A woman in a sweater looks around nervously.
Ayo Edebiri in the movie “Opus.”
(Sundance Institute / A24)

The sword proves mightier than the pen in A24’s messy slasher “Opus,” one of the buzzier films at this year’s Sundance. The thin comedic stab-fest is the debut feature of former GQ staffer Mark Anthony Green, who started the script while profiling such artists as the Weeknd and Kid Cudi. “Opus” is a knife in his own back, a dig on the smarmy relationship between press and talent. It has good style and a handful of fun ideas, but it’s ultimately as superficial as the puff pieces it’s attacking.

The setup is that a reclusive ’90s pop superstar named Moretti (John Malkovich) has invited six journalists to his rural compound for an ultra-exclusive (and eventually ultra-violent) listening party of his first album in 27 years. Upstart writer Ariel (Ayo Edebiri), “The Bear’s” similarly ambitious young chef) is the trip’s most unexpected and least important guest. The lowest name on her entertainment magazine’s masthead, Ariel hopes that writing about famous people will get some of their shine to bounce back on her. Even her own semi-boyfriend (Young Mazino) thinks she’s boring.
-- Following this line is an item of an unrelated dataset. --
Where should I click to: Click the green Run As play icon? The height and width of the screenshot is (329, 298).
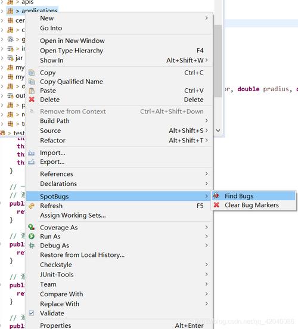(32, 236)
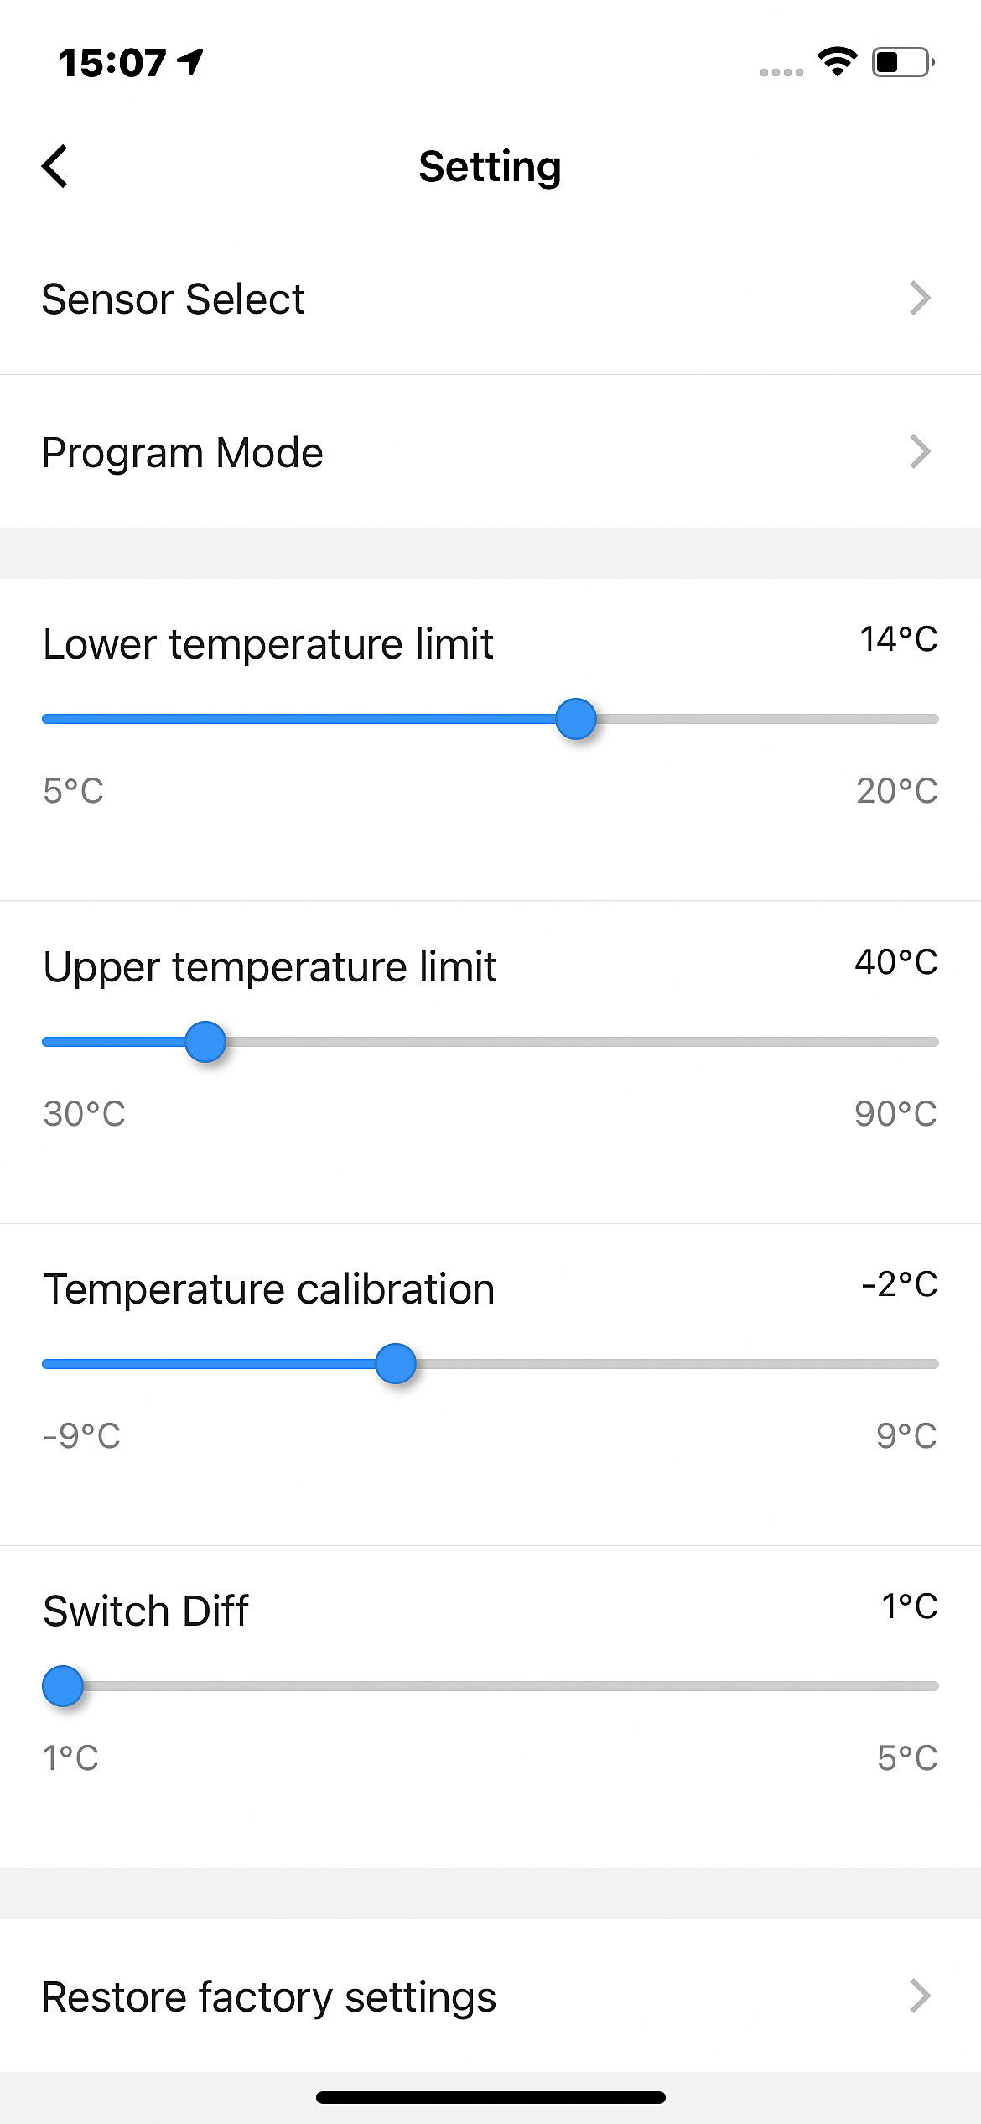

Ariel has received the same deluxe gift-basket summons as the other attendees: her editor (Murray Bartlett), a TV host (Juliette Lewis), a veteran paparazza (Melissa Chambers), a gossip-hound (Mark Sivertsen) and an influencer (Stephanie Suganami). But she’s no equal — her boss wants to hog the byline for himself. At the first group dinner, she sits meekly in the boonies of the banquet room alongside a couple dozen of Moretti’s acolytes waiting for the head table to pass down a shared bread roll for everyone to take a bite. The gigglingly gross metaphor is that she’s expected to settle for crumbs.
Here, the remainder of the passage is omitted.